═════ LISTED RECORDS ═════

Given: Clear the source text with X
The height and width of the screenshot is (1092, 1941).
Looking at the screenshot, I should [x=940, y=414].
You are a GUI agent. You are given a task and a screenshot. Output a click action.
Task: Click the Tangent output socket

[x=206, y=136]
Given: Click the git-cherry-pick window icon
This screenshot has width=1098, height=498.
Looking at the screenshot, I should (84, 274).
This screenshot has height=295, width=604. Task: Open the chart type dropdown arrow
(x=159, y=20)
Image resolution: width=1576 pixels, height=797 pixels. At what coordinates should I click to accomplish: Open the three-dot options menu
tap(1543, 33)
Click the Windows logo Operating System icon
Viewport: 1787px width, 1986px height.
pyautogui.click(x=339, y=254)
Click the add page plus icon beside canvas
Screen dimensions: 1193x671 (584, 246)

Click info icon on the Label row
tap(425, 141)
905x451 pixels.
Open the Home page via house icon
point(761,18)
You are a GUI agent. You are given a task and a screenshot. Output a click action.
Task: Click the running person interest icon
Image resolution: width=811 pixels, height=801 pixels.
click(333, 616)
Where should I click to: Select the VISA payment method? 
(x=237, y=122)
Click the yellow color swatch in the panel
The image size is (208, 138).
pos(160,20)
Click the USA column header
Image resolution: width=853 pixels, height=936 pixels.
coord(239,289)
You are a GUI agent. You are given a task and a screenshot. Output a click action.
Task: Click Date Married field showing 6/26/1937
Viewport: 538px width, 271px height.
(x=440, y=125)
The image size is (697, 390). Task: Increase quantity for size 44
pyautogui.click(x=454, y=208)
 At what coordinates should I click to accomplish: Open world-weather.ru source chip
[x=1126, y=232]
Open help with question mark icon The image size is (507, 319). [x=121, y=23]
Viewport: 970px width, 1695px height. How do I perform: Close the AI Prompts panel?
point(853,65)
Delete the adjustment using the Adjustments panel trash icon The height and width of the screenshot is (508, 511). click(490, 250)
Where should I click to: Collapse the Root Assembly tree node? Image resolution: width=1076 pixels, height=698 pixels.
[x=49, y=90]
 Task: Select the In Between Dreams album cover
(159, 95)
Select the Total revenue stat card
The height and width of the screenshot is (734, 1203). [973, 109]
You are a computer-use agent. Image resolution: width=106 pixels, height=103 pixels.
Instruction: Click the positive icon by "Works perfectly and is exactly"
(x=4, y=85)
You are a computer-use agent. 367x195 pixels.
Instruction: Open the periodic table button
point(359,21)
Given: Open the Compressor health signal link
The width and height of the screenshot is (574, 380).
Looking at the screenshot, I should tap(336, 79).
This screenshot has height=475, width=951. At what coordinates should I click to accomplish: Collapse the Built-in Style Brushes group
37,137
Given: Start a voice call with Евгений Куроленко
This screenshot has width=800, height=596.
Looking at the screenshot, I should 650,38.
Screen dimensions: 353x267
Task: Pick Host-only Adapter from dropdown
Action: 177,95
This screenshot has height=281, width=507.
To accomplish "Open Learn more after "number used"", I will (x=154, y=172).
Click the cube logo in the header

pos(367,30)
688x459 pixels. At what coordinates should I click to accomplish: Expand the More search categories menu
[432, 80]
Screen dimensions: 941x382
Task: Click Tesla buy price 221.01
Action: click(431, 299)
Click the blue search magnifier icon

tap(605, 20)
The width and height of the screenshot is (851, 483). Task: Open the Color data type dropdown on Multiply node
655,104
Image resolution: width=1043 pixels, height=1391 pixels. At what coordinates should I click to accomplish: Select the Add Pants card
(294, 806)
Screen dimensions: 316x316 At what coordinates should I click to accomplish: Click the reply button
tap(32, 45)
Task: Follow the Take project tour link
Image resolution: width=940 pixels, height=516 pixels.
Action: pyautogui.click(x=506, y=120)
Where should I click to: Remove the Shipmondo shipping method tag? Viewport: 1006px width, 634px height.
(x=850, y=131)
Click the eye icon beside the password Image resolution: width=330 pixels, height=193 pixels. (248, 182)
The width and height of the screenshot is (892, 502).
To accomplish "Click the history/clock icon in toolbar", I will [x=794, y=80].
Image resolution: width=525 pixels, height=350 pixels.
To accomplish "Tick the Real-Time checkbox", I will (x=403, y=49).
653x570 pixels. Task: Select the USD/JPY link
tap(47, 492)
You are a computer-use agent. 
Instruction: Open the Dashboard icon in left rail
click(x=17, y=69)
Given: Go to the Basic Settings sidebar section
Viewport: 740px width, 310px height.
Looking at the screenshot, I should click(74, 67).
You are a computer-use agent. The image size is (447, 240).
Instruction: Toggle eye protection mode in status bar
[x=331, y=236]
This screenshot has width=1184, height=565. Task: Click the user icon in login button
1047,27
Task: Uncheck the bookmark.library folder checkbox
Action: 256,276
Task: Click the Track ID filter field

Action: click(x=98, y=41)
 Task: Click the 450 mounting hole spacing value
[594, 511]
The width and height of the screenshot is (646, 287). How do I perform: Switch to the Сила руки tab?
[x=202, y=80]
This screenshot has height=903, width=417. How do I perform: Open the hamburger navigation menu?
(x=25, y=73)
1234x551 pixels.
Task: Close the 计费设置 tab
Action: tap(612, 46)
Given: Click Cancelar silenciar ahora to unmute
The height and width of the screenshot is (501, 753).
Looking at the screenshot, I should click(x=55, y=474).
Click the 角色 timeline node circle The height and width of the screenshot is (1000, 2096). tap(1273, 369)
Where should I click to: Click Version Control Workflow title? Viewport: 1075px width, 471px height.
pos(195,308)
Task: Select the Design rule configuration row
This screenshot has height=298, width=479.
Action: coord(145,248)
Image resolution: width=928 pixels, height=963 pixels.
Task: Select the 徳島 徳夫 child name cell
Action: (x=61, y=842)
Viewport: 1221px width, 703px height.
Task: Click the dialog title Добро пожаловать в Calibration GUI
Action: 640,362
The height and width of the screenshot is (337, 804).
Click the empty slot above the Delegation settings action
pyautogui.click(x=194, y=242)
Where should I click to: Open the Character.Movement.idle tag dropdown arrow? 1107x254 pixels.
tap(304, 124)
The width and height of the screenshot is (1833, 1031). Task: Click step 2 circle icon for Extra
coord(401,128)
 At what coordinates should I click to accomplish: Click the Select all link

═════

__PROBLEM__
Can you rewrite all of the entries above, swapping "Where should I click to" for "Where do I click to" wherever it appears and leaving everything else unchanged?

__WORKED ANSWER__
Given: Clear the source text with X
The height and width of the screenshot is (1092, 1941).
Looking at the screenshot, I should [x=940, y=414].
You are a GUI agent. You are given a task and a screenshot. Output a click action.
Task: Click the Tangent output socket

[x=206, y=136]
Given: Click the git-cherry-pick window icon
This screenshot has width=1098, height=498.
Looking at the screenshot, I should (84, 274).
This screenshot has height=295, width=604. Task: Open the chart type dropdown arrow
(x=159, y=20)
Image resolution: width=1576 pixels, height=797 pixels. At what coordinates should I click to accomplish: Open the three-dot options menu
tap(1543, 33)
Click the Windows logo Operating System icon
Viewport: 1787px width, 1986px height.
pyautogui.click(x=339, y=254)
Click the add page plus icon beside canvas
Screen dimensions: 1193x671 (584, 246)

Click info icon on the Label row
tap(425, 141)
905x451 pixels.
Open the Home page via house icon
point(761,18)
You are a GUI agent. You are given a task and a screenshot. Output a click action.
Task: Click the running person interest icon
Image resolution: width=811 pixels, height=801 pixels.
click(333, 616)
Where do I click to: Select the VISA payment method? 
(x=237, y=122)
Click the yellow color swatch in the panel
The image size is (208, 138).
pos(160,20)
Click the USA column header
Image resolution: width=853 pixels, height=936 pixels.
coord(239,289)
You are a GUI agent. You are given a task and a screenshot. Output a click action.
Task: Click Date Married field showing 6/26/1937
Viewport: 538px width, 271px height.
(x=440, y=125)
The image size is (697, 390). Task: Increase quantity for size 44
pyautogui.click(x=454, y=208)
 At what coordinates should I click to accomplish: Open world-weather.ru source chip
[x=1126, y=232]
Open help with question mark icon The image size is (507, 319). [x=121, y=23]
Viewport: 970px width, 1695px height. How do I perform: Close the AI Prompts panel?
point(853,65)
Delete the adjustment using the Adjustments panel trash icon The height and width of the screenshot is (508, 511). click(490, 250)
Where do I click to: Collapse the Root Assembly tree node? Image resolution: width=1076 pixels, height=698 pixels.
[x=49, y=90]
 Task: Select the In Between Dreams album cover
(159, 95)
Select the Total revenue stat card
The height and width of the screenshot is (734, 1203). [973, 109]
You are a computer-use agent. Image resolution: width=106 pixels, height=103 pixels.
Instruction: Click the positive icon by "Works perfectly and is exactly"
(x=4, y=85)
You are a computer-use agent. 367x195 pixels.
Instruction: Open the periodic table button
point(359,21)
Given: Open the Compressor health signal link
The width and height of the screenshot is (574, 380).
Looking at the screenshot, I should tap(336, 79).
This screenshot has height=475, width=951. At what coordinates should I click to accomplish: Collapse the Built-in Style Brushes group
37,137
Given: Start a voice call with Евгений Куроленко
This screenshot has width=800, height=596.
Looking at the screenshot, I should 650,38.
Screen dimensions: 353x267
Task: Pick Host-only Adapter from dropdown
Action: 177,95
This screenshot has height=281, width=507.
To accomplish "Open Learn more after "number used"", I will (x=154, y=172).
Click the cube logo in the header

pos(367,30)
688x459 pixels. At what coordinates should I click to accomplish: Expand the More search categories menu
[432, 80]
Screen dimensions: 941x382
Task: Click Tesla buy price 221.01
Action: click(431, 299)
Click the blue search magnifier icon

tap(605, 20)
The width and height of the screenshot is (851, 483). Task: Open the Color data type dropdown on Multiply node
655,104
Image resolution: width=1043 pixels, height=1391 pixels. At what coordinates should I click to accomplish: Select the Add Pants card
(294, 806)
Screen dimensions: 316x316 At what coordinates should I click to accomplish: Click the reply button
tap(32, 45)
Task: Follow the Take project tour link
Image resolution: width=940 pixels, height=516 pixels.
Action: pyautogui.click(x=506, y=120)
Where do I click to: Remove the Shipmondo shipping method tag? Viewport: 1006px width, 634px height.
(x=850, y=131)
Click the eye icon beside the password Image resolution: width=330 pixels, height=193 pixels. (248, 182)
The width and height of the screenshot is (892, 502).
To accomplish "Click the history/clock icon in toolbar", I will [x=794, y=80].
Image resolution: width=525 pixels, height=350 pixels.
To accomplish "Tick the Real-Time checkbox", I will (x=403, y=49).
653x570 pixels. Task: Select the USD/JPY link
tap(47, 492)
You are a computer-use agent. 
Instruction: Open the Dashboard icon in left rail
click(x=17, y=69)
Given: Go to the Basic Settings sidebar section
Viewport: 740px width, 310px height.
Looking at the screenshot, I should click(74, 67).
You are a computer-use agent. The image size is (447, 240).
Instruction: Toggle eye protection mode in status bar
[x=331, y=236]
This screenshot has width=1184, height=565. Task: Click the user icon in login button
1047,27
Task: Uncheck the bookmark.library folder checkbox
Action: 256,276
Task: Click the Track ID filter field

Action: click(x=98, y=41)
 Task: Click the 450 mounting hole spacing value
[594, 511]
The width and height of the screenshot is (646, 287). How do I perform: Switch to the Сила руки tab?
[x=202, y=80]
This screenshot has height=903, width=417. How do I perform: Open the hamburger navigation menu?
(x=25, y=73)
1234x551 pixels.
Task: Close the 计费设置 tab
Action: tap(612, 46)
Given: Click Cancelar silenciar ahora to unmute
The height and width of the screenshot is (501, 753).
Looking at the screenshot, I should click(x=55, y=474).
Click the 角色 timeline node circle The height and width of the screenshot is (1000, 2096). tap(1273, 369)
Where do I click to: Click Version Control Workflow title? Viewport: 1075px width, 471px height.
pos(195,308)
Task: Select the Design rule configuration row
This screenshot has height=298, width=479.
Action: coord(145,248)
Image resolution: width=928 pixels, height=963 pixels.
Task: Select the 徳島 徳夫 child name cell
Action: (x=61, y=842)
Viewport: 1221px width, 703px height.
Task: Click the dialog title Добро пожаловать в Calibration GUI
Action: 640,362
The height and width of the screenshot is (337, 804).
Click the empty slot above the Delegation settings action
pyautogui.click(x=194, y=242)
Where do I click to: Open the Character.Movement.idle tag dropdown arrow? 1107x254 pixels.
tap(304, 124)
The width and height of the screenshot is (1833, 1031). Task: Click step 2 circle icon for Extra
coord(401,128)
 At what coordinates should I click to accomplish: Click the Select all link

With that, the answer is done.